The response to tissue injury involves the coordination of inflammatory and repair processes. IL-6 expression correlates with the onset and severity of acute kidney injury (AKI), but its contribution to pathogenesis remains unclear. This study established a critical role for IL-6 in both the inflammatory response and the resolution of AKI. IL-6–deficient mice were resistant to HgCl₂-induced AKI compared with wild-type mice. The accumulation of peritubular neutrophils was lower in IL-6–deficient mice than in wild-type mice, and neutrophil depletion before HgCl₂ administration in wild-type mice significantly reduced AKI; these results demonstrate the critical role of IL-6 signaling in the injurious inflammatory process in AKI. Renal IL-6 expression and STAT3 activation in renal tubular epithelial cells significantly increased during the development of injury, suggesting active IL-6 signaling.
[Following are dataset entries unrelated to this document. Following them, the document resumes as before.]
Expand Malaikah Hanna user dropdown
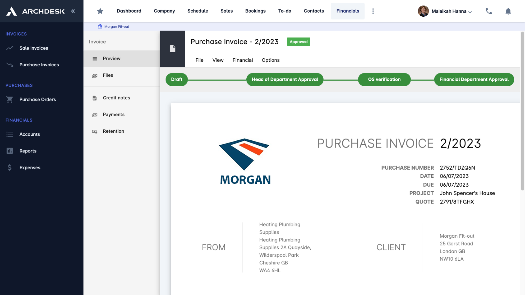The width and height of the screenshot is (525, 295). tap(449, 11)
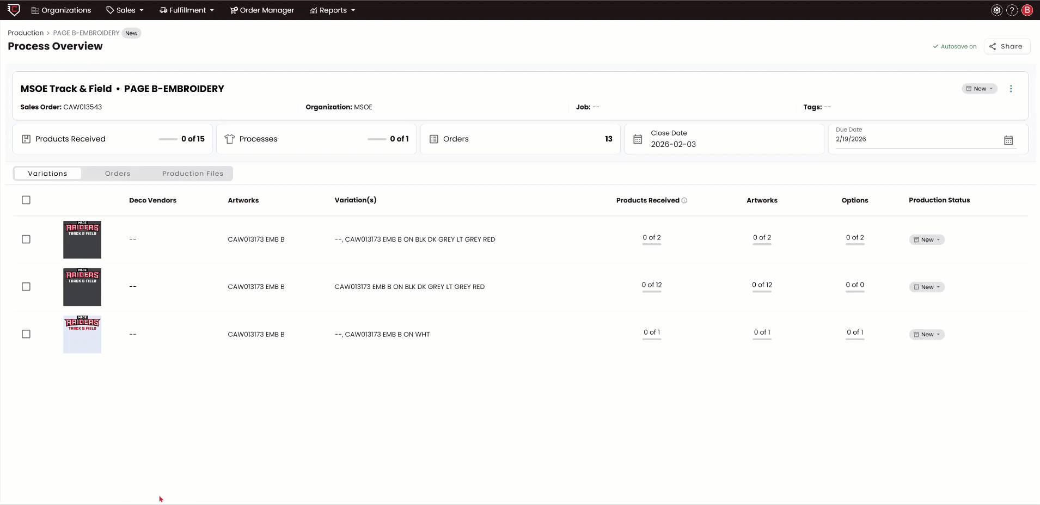Viewport: 1040px width, 505px height.
Task: Check the select-all checkbox in table header
Action: click(26, 200)
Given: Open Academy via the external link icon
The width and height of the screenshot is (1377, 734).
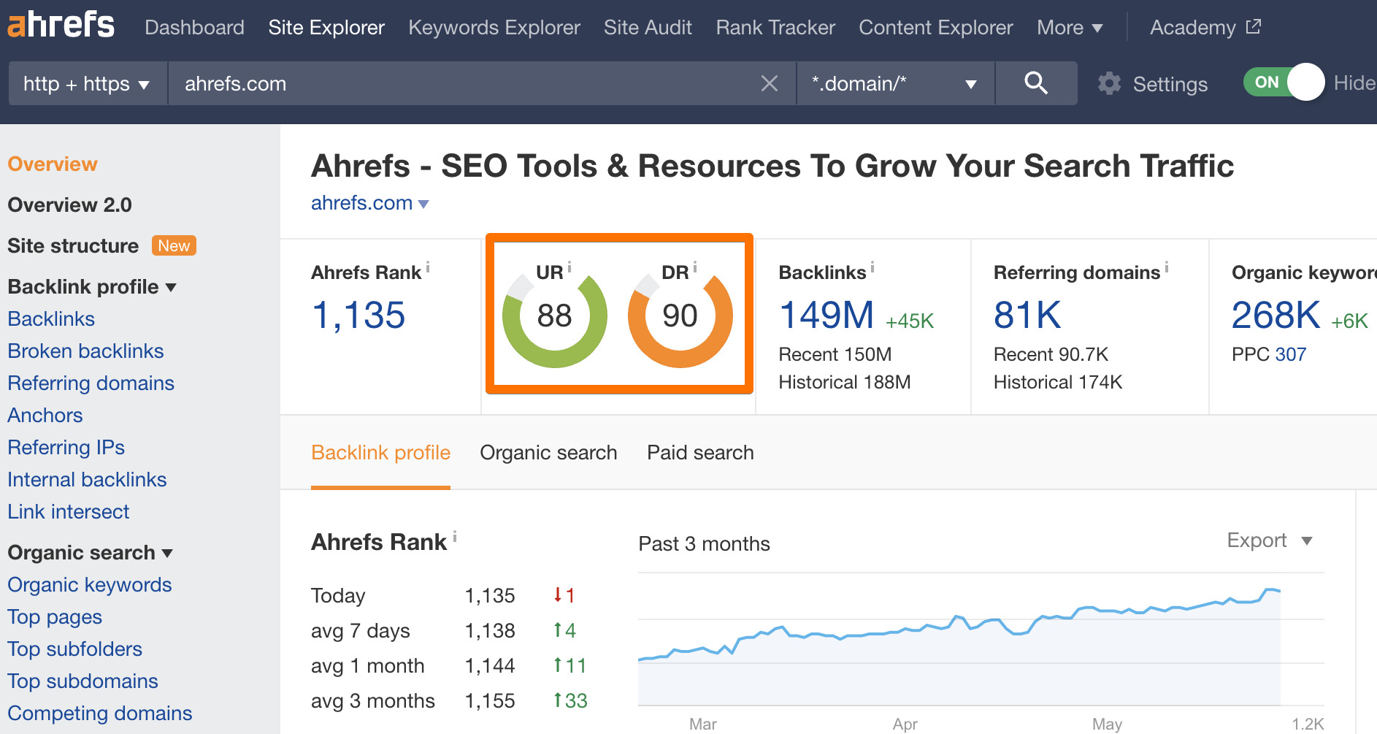Looking at the screenshot, I should click(x=1253, y=26).
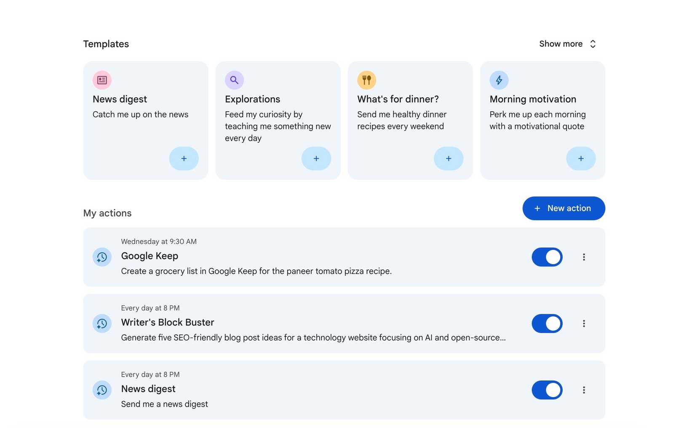Image resolution: width=695 pixels, height=428 pixels.
Task: Open the Writer's Block Buster action card
Action: (x=295, y=324)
Although a lack of renal IL-6 receptors (IL-6R) precludes the activation of classical signaling pathways, IL-6 can stimulate target cells together with a soluble form of the IL-6R (sIL-6R) in a process termed trans-signaling. During injury, serum sIL-6R levels increased three-fold, suggesting a possible role for IL-6 trans-signaling in AKI. Stimulation of IL-6 trans-signaling with an IL-6/sIL-6R fusion protein activated STAT3 in renal tubular epithelium and prevented AKI. IL-6/sIL-6R reduced lipid peroxidation after injury, suggesting that its protective effect may be largely mediated through amelioration of oxidative stress. In summary, IL-6 simultaneously promotes an injurious inflammatory response and, through a mechanism of trans-signaling, protects the kidney from further injury.